- EXERCISE BRIEF
What is needed is an exact copy of the line with "Click the microphone icon at bottom left" and all lines that follow it in the entries below, the last line included.

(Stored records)
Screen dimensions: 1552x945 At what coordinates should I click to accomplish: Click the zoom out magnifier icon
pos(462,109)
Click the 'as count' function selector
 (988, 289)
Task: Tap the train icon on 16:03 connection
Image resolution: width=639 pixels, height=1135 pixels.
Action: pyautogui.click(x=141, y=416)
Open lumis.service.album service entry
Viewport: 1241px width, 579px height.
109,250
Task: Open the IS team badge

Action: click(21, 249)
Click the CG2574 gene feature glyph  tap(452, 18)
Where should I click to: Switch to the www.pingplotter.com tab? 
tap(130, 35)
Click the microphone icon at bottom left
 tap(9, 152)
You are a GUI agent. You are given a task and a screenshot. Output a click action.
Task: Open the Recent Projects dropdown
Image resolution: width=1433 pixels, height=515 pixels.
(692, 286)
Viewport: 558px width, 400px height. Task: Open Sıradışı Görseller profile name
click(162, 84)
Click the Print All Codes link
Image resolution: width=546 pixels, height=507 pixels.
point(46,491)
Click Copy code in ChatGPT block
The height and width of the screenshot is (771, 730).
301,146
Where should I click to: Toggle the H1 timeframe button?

- RESPONSE TO THE TASK
Click the microphone icon at bottom left
 tap(9, 152)
You are a GUI agent. You are given a task and a screenshot. Output a click action.
Task: Open the Recent Projects dropdown
Image resolution: width=1433 pixels, height=515 pixels.
(692, 286)
Viewport: 558px width, 400px height. Task: Open Sıradışı Görseller profile name
click(162, 84)
Click the Print All Codes link
Image resolution: width=546 pixels, height=507 pixels.
point(46,491)
Click Copy code in ChatGPT block
The height and width of the screenshot is (771, 730).
301,146
Where should I click to: Toggle the H1 timeframe button?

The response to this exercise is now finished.